§ SOURCE:
⁂

Privilege drop is probably the weakest mitigation discussed in this article. It is a very old technique, but still important for set-user-ID root binaries.

Theo de Raadt refactored ping(8) over 26 years ago to open a raw socket early and then drop root privileges. This prevents a local user from elevating their privileges when finding a bug in ping(8):

@@ -191,6 +191,14 @@
 	char rspace[3 + 4 * NROUTES + 1];	/* record route space */
+	if (!(proto = getprotobyname("icmp")))
+		errx(1, "unknown protocol icmp");
+	if ((s = socket(AF_INET, SOCK_RAW, proto->p_proto)) < 0)
+		err(1, "socket");
+	/* revoke privs */
+	setuid(getuid());
 	preload = 0;
 	datap = &outpack[8 + sizeof(struct timeval)];
 	while ((ch = getopt(argc, argv, "DI:LRS:c:dfh:i:l:np:qrs:T:t:vw:")) != EOF)
@@ -235,6 +243,8 @@
 			loop = 0;
 		case 'l':
+			if (getuid() != 0)
+				errx(1, "must be root to specify preload");
 			preload = strtol(optarg, NULL, 0);
 			if (preload < 0)
 				errx(1, "bad preload value: %s", optarg);
@@ -323,12 +333,6 @@
 			*datap++ = i;
 	ident = getpid() & 0xFFFF;
-	if (!(proto = getprotobyname("icmp")))
-		errx(1, "unknown protocol icmp");
-	if ((s = socket(AF_INET, SOCK_RAW, proto->p_proto)) < 0)
-		err(1, "socket");
-	hold = 1;
 	if (options & F_SADDR) {
 		if (IN_MULTICAST(ntohl(to->sin_addr.s_addr)))

20 years later we realized that we would not drop privileges when ping(8) is invoked as root. We would just "drop" from root to root. We can protect ourselves from a malicious ping target by dropping to a dedicated user:

@@ -272,8 +275,12 @@
 	/* revoke privs */
 	uid = getuid();
-	if (setresuid(uid, uid, uid) == -1)

⁂

(Target position records)
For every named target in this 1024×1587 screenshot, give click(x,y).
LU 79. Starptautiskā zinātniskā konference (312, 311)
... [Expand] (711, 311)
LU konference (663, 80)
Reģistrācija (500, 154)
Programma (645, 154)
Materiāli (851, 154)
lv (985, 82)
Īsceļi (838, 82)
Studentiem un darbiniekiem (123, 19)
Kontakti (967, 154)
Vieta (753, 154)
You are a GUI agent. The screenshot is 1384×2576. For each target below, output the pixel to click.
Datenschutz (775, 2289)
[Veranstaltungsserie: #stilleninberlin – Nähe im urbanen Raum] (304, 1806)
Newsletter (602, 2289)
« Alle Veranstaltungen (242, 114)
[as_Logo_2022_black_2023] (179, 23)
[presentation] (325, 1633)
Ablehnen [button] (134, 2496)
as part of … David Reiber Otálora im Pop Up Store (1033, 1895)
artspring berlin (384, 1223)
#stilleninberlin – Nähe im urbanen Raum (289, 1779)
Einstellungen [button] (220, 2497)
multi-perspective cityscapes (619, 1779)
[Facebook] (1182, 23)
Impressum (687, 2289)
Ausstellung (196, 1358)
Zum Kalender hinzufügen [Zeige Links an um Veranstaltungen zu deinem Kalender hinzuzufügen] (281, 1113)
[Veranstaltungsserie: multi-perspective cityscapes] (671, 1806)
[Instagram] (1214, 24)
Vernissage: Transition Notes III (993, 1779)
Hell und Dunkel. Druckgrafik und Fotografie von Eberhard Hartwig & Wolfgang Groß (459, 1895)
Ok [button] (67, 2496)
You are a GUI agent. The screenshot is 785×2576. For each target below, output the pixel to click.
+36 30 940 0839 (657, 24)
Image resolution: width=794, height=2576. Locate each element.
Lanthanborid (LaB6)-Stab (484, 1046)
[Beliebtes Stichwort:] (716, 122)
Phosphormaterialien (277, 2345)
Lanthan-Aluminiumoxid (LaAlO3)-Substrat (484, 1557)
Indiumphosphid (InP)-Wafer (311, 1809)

⁂

§ ACTIONS TO TAKE:
**1)** Offset every coordinate in the answers by adding 114 to each number, and rewrite the records from the line containing "Vieta (753, 154)" through the end of the records, inclusive, with the requests kept in place.
**2)** Finish out the next part of the article on privilege drop in ping(8), starting from where it stops.

§ WRITTEN ANSWERS:
**1)**
Vieta (867, 268)
You are a GUI agent. The screenshot is 1384×2576. For each target below, output the pixel to click.
Datenschutz (889, 2403)
[Veranstaltungsserie: #stilleninberlin – Nähe im urbanen Raum] (418, 1920)
Newsletter (716, 2403)
« Alle Veranstaltungen (356, 228)
[as_Logo_2022_black_2023] (293, 137)
[presentation] (439, 1747)
Ablehnen [button] (248, 2610)
as part of … David Reiber Otálora im Pop Up Store (1147, 2009)
artspring berlin (498, 1337)
#stilleninberlin – Nähe im urbanen Raum (403, 1893)
Einstellungen [button] (334, 2611)
multi-perspective cityscapes (733, 1893)
[Facebook] (1296, 137)
Impressum (801, 2403)
Ausstellung (310, 1472)
Zum Kalender hinzufügen [Zeige Links an um Veranstaltungen zu deinem Kalender hinzuzufügen] (395, 1227)
[Veranstaltungsserie: multi-perspective cityscapes] (785, 1920)
[Instagram] (1328, 138)
Vernissage: Transition Notes III (1107, 1893)
Hell und Dunkel. Druckgrafik und Fotografie von Eberhard Hartwig & Wolfgang Groß (573, 2009)
Ok [button] (181, 2610)
You are a GUI agent. The screenshot is 785×2576. For each target below, output the pixel to click.
+36 30 940 0839 (771, 138)
Image resolution: width=794, height=2576. Locate each element.
Lanthanborid (LaB6)-Stab (598, 1160)
[Beliebtes Stichwort:] (830, 236)
Phosphormaterialien (391, 2459)
Lanthan-Aluminiumoxid (LaAlO3)-Substrat (598, 1671)
Indiumphosphid (InP)-Wafer (425, 1923)

**2)**
-		err(1, "setresuid");
+	if ((pw = getpwnam(PING_USER)) == NULL)
+		errx(1, "no %s user", PING_USER);
+	if (setgroups(1, &pw->pw_gid) ||
+	    setresgid(pw->pw_gid, pw->pw_gid, pw->pw_gid) ||
+	    setresuid(pw->pw_uid, pw->pw_uid, pw->pw_uid))
+		err(1, "unable to revoke privs");
 	preload = 0;
 	datap = &outpack[ECHOLEN + ECHOTMLEN];

ping(8) needs a raw socket to be able to send ICMP echo request packets. This is an operation that only root is allowed to do[fn::This prevents normal users from sending arbitrary IP packets, for example with spoofed IP addresses or from privileged (<1024) source ports.]. Once that socket is open though, ping(8) no longer needs to do any other privileged operation. It can hold on to the socket for later use and drop root privileges.

Another use for privilege drop is in daemons to restrict file-system access by chroot(2)'ing to /var/empty. The daemon needs root privileges to call chroot(2), but afterwards it can run without elevated permissions. To the process it looks like there is only the / directory where it does not have any permissions.

The standard pattern can be seen in frontend.c of rad(8):

  if ((pw = getpwnam(RAD_USER)) == NULL)

  if (chroot(pw->pw_dir) == -1)
  if (chdir("/") == -1)

  if (setgroups(1, &pw->pw_gid) ||
      setresgid(pw->pw_gid, pw->pw_gid, pw->pw_gid) ||
      setresuid(pw->pw_uid, pw->pw_uid, pw->pw_uid))
          fatal("can't drop privileges");

We first get a user with getpwnam(3) to drop to. The user has /var/empty configured as its home directory so we can use that in chroot(2). Next we chdir(2) to the new file-system root to have a valid current working directory. This prevents us accidentally marking a file-system as busy depending on from where the daemon was started, preventing unmounting file-systems while the daemon is running.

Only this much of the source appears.